Like his castmates, Bruce Nelson, who plays Dali, straddles the comic and dramatic moments beautifully. He's getting a lot of well-deserved press for his performance, which is flamboyantly over-the-top and deeply grounded at the same time. I absolutely love work like that, and he is one of the actors around town I would very much like to work with. Especially now that I've seen him in bikini briefs.
And speaking of underwear, a pair of boxers covered in lipsticked kisses provides one of the only sight gags available to viewers of Adding Machine at Studio Theatre. This is not a piece concerned with comic moments (though a few sneak in anyway); instead, the bleak lives of a couple of zeros are played out via the most discordant musical score since that cat pounded the piano and ended up on YouTube. Well, that's the point, of course, and the atonal songs (what do you think of that term, "atonal"? Sounds vaguely related to "anal," doesn't it?) illustrate the disjointed lives the characters are living.Everybody is doing great work here, in my non-musical opinion, and coincidentally, my friends and acquaintances are all shining through the dismal tone of the piece. I was glad to see Tom Simpson getting an early laugh as one of the worker drones in the accounting office (he wants beer); when I played Sancho Panza last summer, Tom was my sidekick Don Quixote. Joanne Schmoll, with whom I worked several years ago in a staged concert of One Touch of Venus, has the difficult task of delivering a pretty strident aria at the top of the show, when we are just getting introduced to the style of the piece. Mrs. Zero seems a pretty thankless part, but Joanne gives it her all, and manages to squeeze in a moment of compassion late in the proceedings.

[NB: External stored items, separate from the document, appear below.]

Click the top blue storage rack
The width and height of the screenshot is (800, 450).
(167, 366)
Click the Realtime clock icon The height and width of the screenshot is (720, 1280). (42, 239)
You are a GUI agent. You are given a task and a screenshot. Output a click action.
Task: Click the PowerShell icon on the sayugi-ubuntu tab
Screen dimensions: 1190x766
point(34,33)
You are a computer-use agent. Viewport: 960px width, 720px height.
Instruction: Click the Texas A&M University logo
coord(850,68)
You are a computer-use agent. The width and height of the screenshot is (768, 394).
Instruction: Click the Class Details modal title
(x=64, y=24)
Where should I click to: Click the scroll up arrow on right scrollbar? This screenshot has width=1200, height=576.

Dan Via, who stepped into the title role in Jerry Springer, the Opera a few years ago, does another fine job here, in another non-singing role. I really like this guy's work. Oh, and speaking of "opera," I don't really know why Adding Machine isn't called one. I doubt I detected half a dozen lines which were spoken rather than sung, but the show is being classified by its creators as a musical. And there is some catchy music in it, though you have to wait 'till Kristen Jepperson sings "I'd Rather Watch You" to find anything resembling a traditional melody. But that's all right, as Adding Machine is certainly not being touted as a traditional musical. We're not even being allowed to applaud after numbers, which adds to the audience's awkwardness. I bet that's what the author and director wanted all along (in this case, the author and the director are the same guy, Jason Loewith).

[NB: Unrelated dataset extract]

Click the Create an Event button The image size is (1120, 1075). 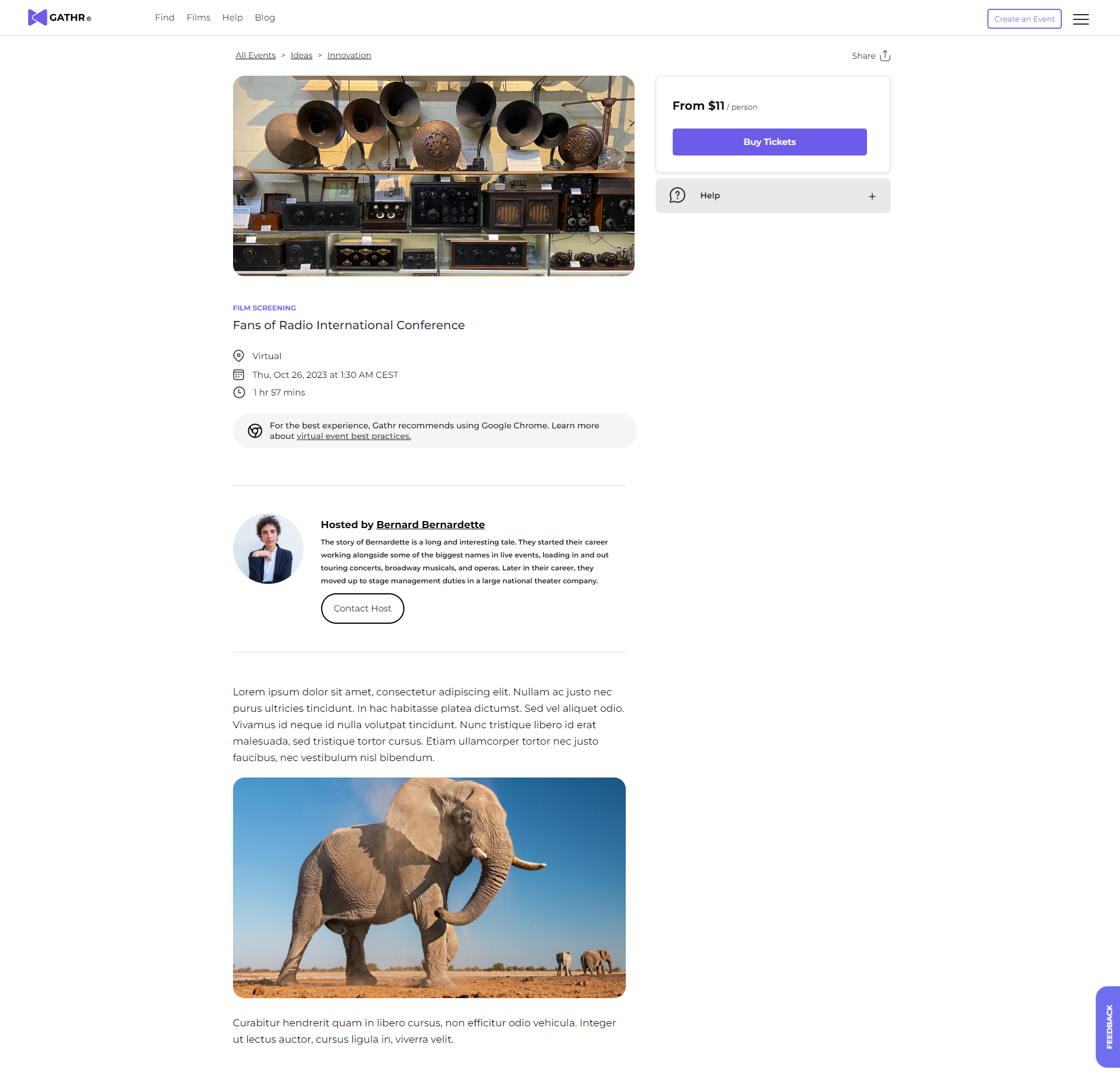point(1024,19)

There is one honest-to-Gershwin showstopper in Adding Machine, which Stephen Gregory Smith delivers very, very well. I hope the lack of applause after "The Gospel According to Shrdlu" doesn't mask the fact that it's one helluva number. You wouldn't think a song which is delivered from inside a tiny jail cell would have much visual interest, but wait till you see it. I've snatched this picture from SGS's own blog, which I'm not sure is polite, but what the hell. Don't be fooled by his dull, grey uniform, he's giving the most colorful performance in the piece.

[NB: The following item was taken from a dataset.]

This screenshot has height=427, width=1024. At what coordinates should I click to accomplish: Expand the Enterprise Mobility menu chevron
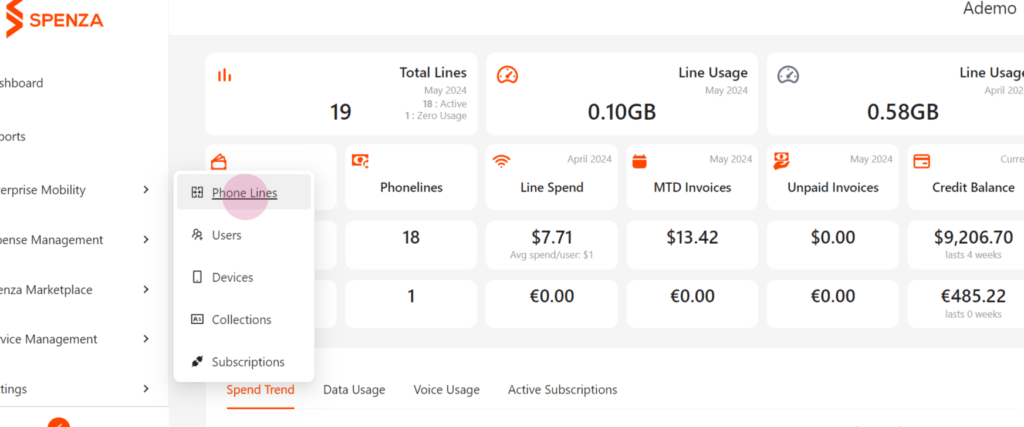[146, 190]
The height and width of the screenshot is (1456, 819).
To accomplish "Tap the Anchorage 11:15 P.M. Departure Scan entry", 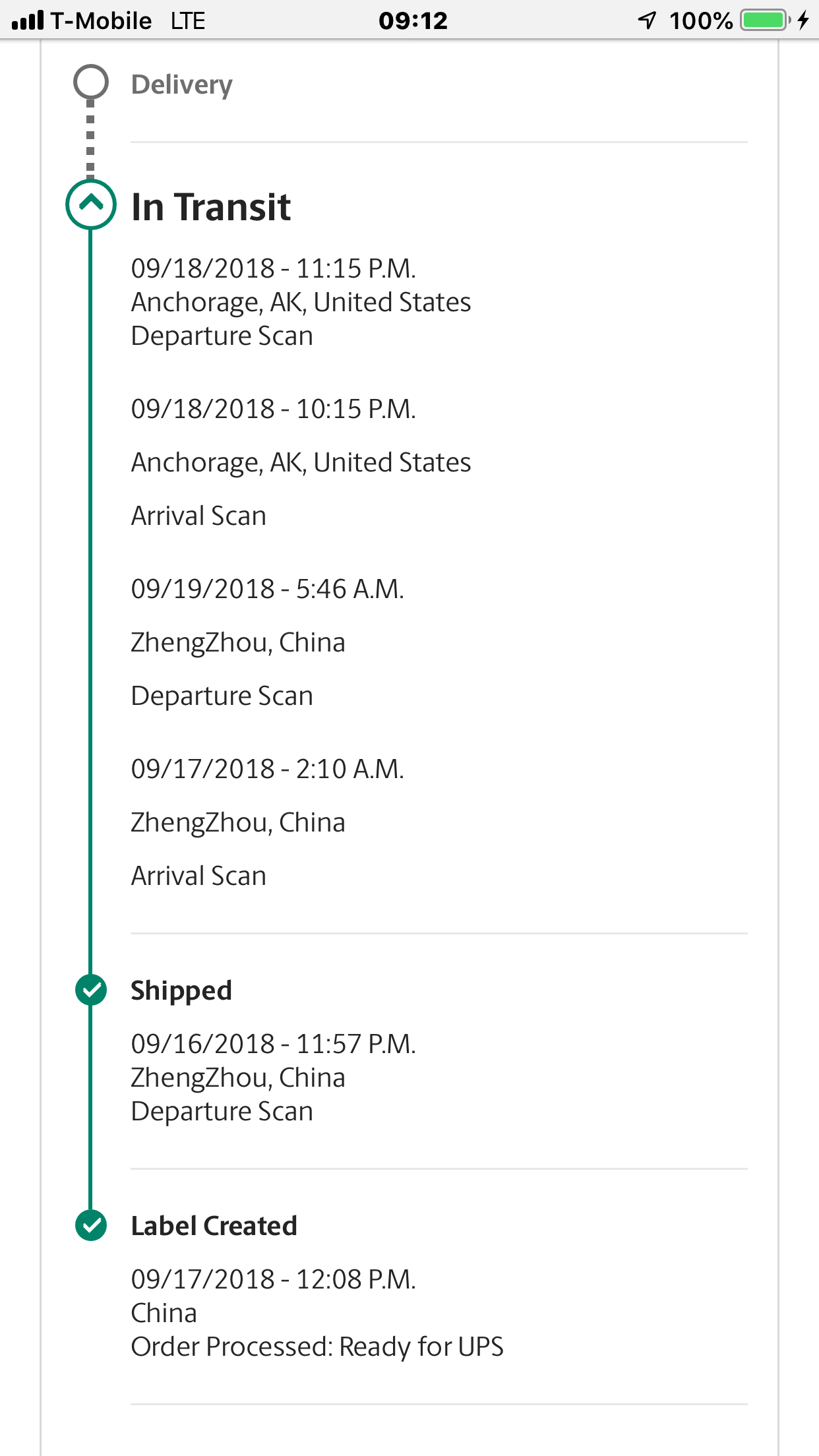I will (301, 302).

That sequence in the Afterlife (overseen by Via again, he loves to play the boss) doesn't give much respite to the overwhelming bleakness surrounding our hero, played with hulking despair by David Benoit, but then, he doesn't deserve much after what he's done. There's a swell technical effect at the show's conclusion, which uses Studio's upstairs brick-box space better than I've ever seen it used. That particular playing space is perfect for this production, though the acoustics are absolutely horrendous for song.







The original play upon which this musical is based, by Elmer Rice, was a 20s expressionistic piece called The Adding Machine. No word from our dramaturg on why the creators of the musical dropped the specifying article; the current show is simply Adding Machine: A Musical. Think about it long enough, and you start to wonder if they meant "adding" to be taken as a verb.